Dans l’auberge de jeunesse où sont accueillis les Calédoniens, on attend quelques notes de piano, du ukulélé et des rires. Si la plupart des 160 jeunes ont déjà rejoint la ville où ils vont poursuivre leurs études, il en reste encore une petite dizaine sur le départ, à Paris.
Parmi eux, Rosemay Wenehoua, 22 ans, originaire de Lifou. Si elle est déjà venue dans l’Hexagone, elle n’avait jamais mis les pieds dans la capitale. Quand on lui demande si c’est excitant ou effrayant, elle répond du tac au tac : "Les deux ! C’est grand, il y a plein de gens, c’est toujours en mouvement. J’avais peur au début de me perdre, mais ce n’est pas si mal, on apprend comme ça à retrouver son chemin."
Le temps file, elle doit partir à la gare, direction Montpellier où elle va suivre un master des sciences du langage. Là-bas, elle ne sera pas totalement perdue, car elle va retrouver sa sœur aînée qui l’héberge, en attendant qu’elle trouve un logement. Mais en attendant, elle stresse un peu : "J’appréhende le voyage en train car c’est la première fois que je le prends", souffle-t-elle.
Bino Chombeau, lui aussi originaire de Lifou, n’est pas non plus très à l’aise à l’idée de voyager en train. Alors qu’il devait réaliser un trajet avec une correspondance, il a finalement décidé de changer son billet à la dernière minute pour pouvoir prendre un train direct, quelques heures plus tard. La très grande majorité des jeunes Calédoniens n’ont en effet jamais pris le train et ont besoin d’être accompagnés.

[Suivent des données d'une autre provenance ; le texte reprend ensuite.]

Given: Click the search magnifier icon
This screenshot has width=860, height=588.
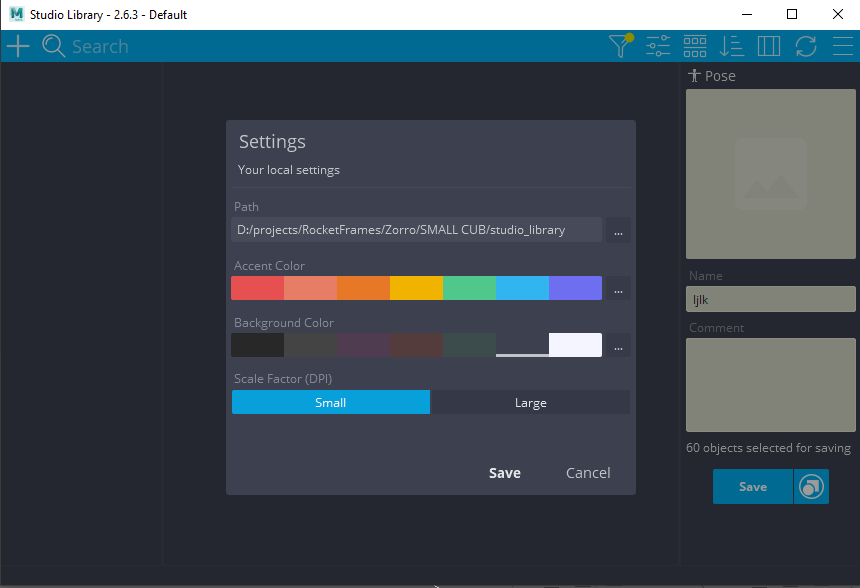Looking at the screenshot, I should click(53, 46).
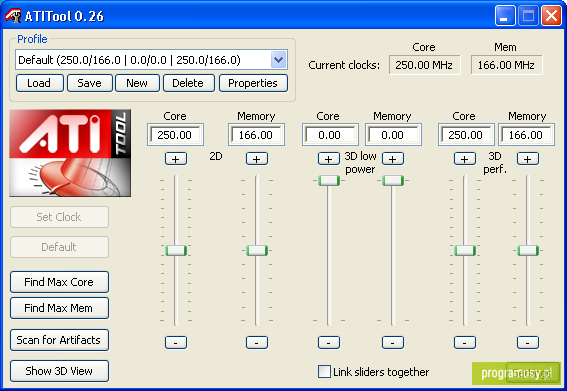The image size is (567, 391).
Task: Click the 3D perf. Core value field
Action: point(466,135)
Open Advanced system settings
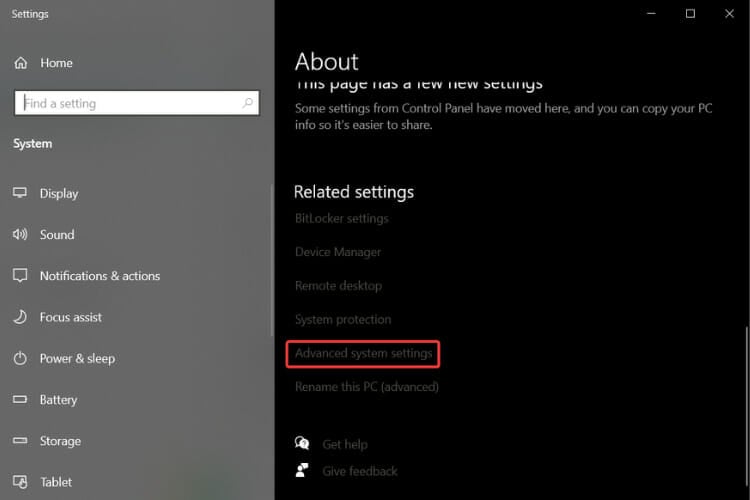 364,354
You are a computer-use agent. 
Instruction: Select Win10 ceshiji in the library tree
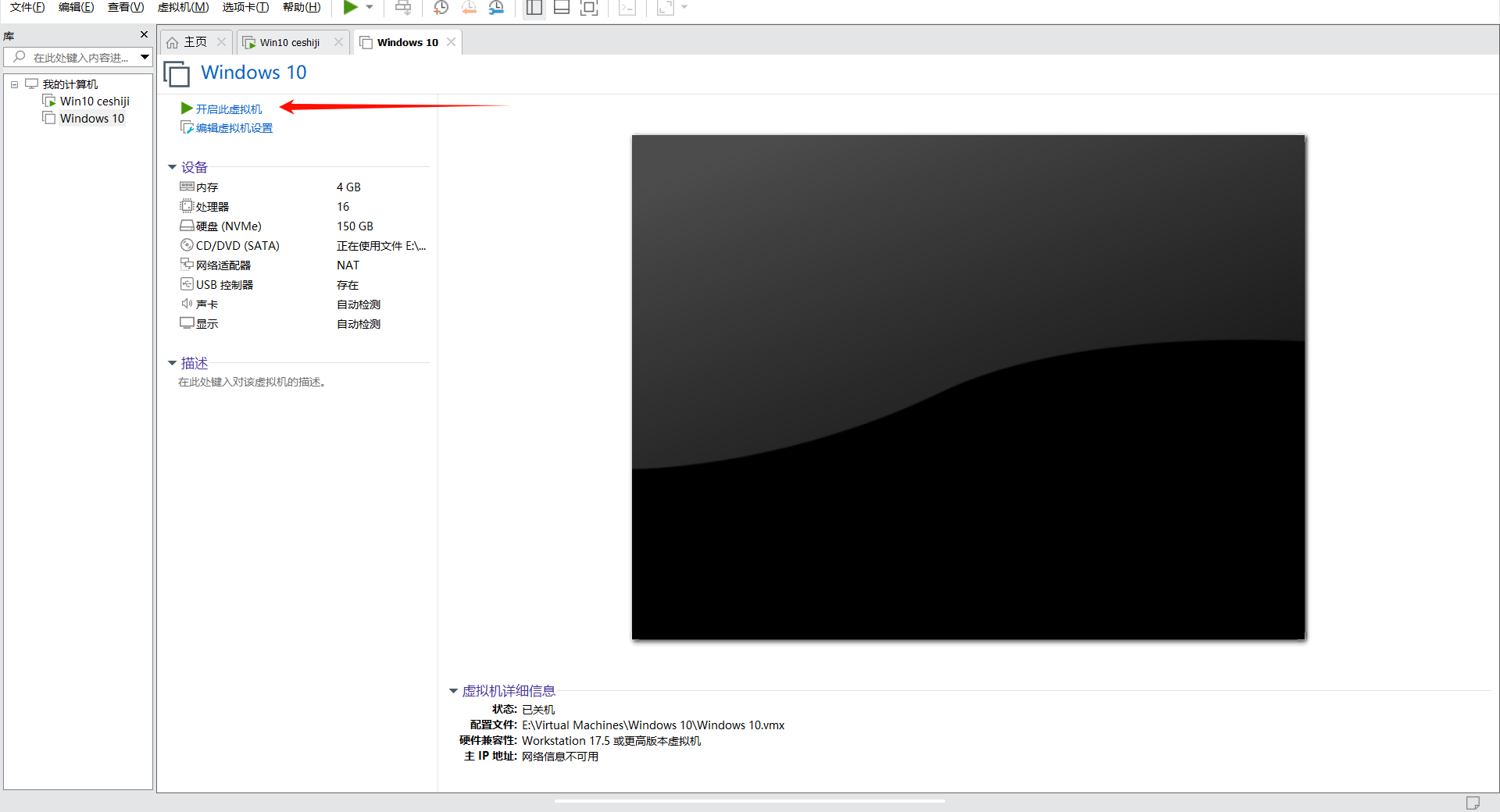coord(94,102)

"Ils m'ont aidé pour tout ce qui me manquait"
C’est pour cette raison que la Maison de la Nouvelle-Calédonie propose aux étudiants tout juste arrivés plusieurs ateliers, comme l’explique Francis Ixeko, adjoint au chef du service étudiant par intérim. "Il y a l’atelier logement pour les briefer sur la recherche de logement ; l’atelier train pour ceux qui prennent pour la première fois le train, dans lequel ils vont voir tous les types de transport qui peuvent exister en France."
Sont également organisés des ateliers pour s’inscrire à la sécurité sociale de l’Hexagone et à une mutuelle, ou encore pour créer un compte en banque.
Pour Thierry Ihage, 22 ans, c’est un soulagement "de fou" d’être ainsi entouré par la Maison de la Nouvelle-Calédonie dès son arrivée à l’aéroport : "Ils m’ont aidé pour le logement, ils m’ont donné beaucoup de contacts ; pour le compte en banque ; pour le train… Pour tout ce qui me manquait."
C’est aussi dans cet esprit de solidarité que la Maison de la Nouvelle-Calédonie "a embauché en job d’été des étudiants qui sont bien ancrés dans la vie métropolitaine et qui vont permettre d’opérer les transferts depuis l’auberge vers la gare de départ", poursuit l’adjoint au chef de service étudiant.
Ce matin, c’est Samuel qui doit emmener Thierry à la gare, tandis que les autres partiront un peu plus tard dans la journée. Un moment de retrouvailles pour les deux jeunes hommes qui se connaissent déjà : ils faisaient de la danse ensemble en Nouvelle-Calédonie.
"Ils vont être fous"
Une fois arrivés dans le métro, Samuel parle à Thierry de sa prise d’autonomie depuis qu’il étudie à La Rochelle. "Tu vas t’épanouir", lui assure-t-il.
En sortant du métro, Thierry, par ailleurs créateur de contenus, ne peut s’empêcher de filmer l’immense hall de la gare Montparnasse avec ses magasins et son dédale d’escalators pour en faire une story pour sa communauté : "C’est tellement différent, ils vont être fous quand ils verront la story", souffle-t-il.
L’heure du départ approche pour Thierry qui appréhende un peu cette nouvelle vie : "Ça fait peur à tout le monde, l’inconnu, reconnaît-il, philosophe. J’ai hâte d’être stable, de connaître la ville, d’aimer ce que je fais, d’avoir des amis sur qui compter."
Des amis, il en a déjà comme Samuel qui lui rappelle que La Rochelle n'est pas si loin de Bordeaux. La séparation ne sera que temporaire.